WHAT YOU ARE ASKED TO DO: Each line from the start of the records through the line containing "Task: Click the blue tag drag-title icon" is to be transcribed exactly, and no other line is to be included.

EXCERPTED DATA:
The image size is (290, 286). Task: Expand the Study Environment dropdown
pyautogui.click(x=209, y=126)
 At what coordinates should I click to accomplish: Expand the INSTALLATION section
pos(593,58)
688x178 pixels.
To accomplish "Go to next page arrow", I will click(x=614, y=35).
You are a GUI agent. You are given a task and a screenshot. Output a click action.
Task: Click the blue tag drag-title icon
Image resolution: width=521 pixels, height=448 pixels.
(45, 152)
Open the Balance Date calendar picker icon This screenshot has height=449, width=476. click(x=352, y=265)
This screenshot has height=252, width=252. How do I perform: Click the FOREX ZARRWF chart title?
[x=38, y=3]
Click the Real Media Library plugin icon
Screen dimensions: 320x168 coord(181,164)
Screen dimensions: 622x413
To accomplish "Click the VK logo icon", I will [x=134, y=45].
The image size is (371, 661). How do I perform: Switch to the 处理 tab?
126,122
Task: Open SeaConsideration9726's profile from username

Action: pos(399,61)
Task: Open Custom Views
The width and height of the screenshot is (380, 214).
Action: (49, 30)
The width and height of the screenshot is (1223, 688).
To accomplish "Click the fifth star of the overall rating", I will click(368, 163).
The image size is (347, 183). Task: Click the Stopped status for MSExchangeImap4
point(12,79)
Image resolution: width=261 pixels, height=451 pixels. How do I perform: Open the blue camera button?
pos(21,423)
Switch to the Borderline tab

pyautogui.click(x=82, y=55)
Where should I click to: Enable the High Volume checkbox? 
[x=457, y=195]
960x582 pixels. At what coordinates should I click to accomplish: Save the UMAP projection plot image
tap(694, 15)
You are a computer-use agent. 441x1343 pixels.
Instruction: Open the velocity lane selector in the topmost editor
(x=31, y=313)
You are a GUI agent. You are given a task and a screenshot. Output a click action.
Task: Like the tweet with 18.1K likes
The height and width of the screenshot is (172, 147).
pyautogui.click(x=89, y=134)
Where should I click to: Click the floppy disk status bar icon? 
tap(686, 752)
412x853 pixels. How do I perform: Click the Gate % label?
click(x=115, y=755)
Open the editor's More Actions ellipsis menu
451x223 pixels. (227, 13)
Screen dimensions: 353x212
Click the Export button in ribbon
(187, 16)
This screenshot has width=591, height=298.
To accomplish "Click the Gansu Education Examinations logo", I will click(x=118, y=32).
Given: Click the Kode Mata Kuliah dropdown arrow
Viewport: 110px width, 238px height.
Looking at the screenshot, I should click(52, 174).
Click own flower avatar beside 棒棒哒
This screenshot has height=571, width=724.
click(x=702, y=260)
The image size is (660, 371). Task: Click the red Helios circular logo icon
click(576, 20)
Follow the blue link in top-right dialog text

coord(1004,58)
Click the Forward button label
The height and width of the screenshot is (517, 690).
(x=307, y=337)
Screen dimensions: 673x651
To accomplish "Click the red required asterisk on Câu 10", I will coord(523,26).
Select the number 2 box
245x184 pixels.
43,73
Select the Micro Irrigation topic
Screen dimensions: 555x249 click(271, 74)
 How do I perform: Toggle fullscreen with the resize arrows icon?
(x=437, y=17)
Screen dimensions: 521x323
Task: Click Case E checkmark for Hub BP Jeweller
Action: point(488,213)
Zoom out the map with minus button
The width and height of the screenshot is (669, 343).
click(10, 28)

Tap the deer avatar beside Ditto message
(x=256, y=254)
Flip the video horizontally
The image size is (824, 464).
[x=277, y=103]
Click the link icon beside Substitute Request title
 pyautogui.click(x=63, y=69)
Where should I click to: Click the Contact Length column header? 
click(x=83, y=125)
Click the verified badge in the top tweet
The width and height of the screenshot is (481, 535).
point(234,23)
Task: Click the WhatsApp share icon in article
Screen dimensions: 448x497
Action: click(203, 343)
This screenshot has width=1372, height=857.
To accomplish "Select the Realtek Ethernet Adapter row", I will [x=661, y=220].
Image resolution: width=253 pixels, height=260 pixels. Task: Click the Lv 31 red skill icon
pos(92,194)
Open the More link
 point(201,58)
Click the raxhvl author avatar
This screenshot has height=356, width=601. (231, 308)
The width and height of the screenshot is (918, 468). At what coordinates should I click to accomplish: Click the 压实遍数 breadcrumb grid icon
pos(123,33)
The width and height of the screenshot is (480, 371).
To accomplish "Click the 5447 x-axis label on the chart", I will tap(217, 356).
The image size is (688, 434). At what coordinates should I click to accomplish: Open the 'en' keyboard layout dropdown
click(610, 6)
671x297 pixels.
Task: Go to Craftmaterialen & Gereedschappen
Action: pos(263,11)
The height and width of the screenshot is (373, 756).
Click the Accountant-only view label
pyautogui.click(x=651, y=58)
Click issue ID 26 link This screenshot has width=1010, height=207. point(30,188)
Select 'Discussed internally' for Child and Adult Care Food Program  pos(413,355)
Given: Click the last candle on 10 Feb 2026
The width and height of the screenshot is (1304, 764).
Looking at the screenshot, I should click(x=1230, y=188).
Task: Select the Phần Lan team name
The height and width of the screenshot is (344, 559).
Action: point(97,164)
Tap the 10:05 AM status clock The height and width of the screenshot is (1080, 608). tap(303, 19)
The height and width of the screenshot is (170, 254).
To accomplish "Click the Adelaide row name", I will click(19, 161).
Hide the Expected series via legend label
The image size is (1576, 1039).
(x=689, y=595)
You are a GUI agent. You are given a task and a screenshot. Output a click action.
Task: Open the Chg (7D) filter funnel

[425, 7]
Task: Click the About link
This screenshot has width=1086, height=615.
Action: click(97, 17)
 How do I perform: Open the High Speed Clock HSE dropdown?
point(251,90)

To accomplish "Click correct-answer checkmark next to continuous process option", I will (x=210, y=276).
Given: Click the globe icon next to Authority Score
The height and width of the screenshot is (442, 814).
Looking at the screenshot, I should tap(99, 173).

EXERCISE ANSWER:
The image size is (290, 286). Task: Expand the Study Environment dropdown
pyautogui.click(x=209, y=126)
 At what coordinates should I click to accomplish: Expand the INSTALLATION section
pos(593,58)
688x178 pixels.
To accomplish "Go to next page arrow", I will click(x=614, y=35).
You are a GUI agent. You are given a task and a screenshot. Output a click action.
Task: Click the blue tag drag-title icon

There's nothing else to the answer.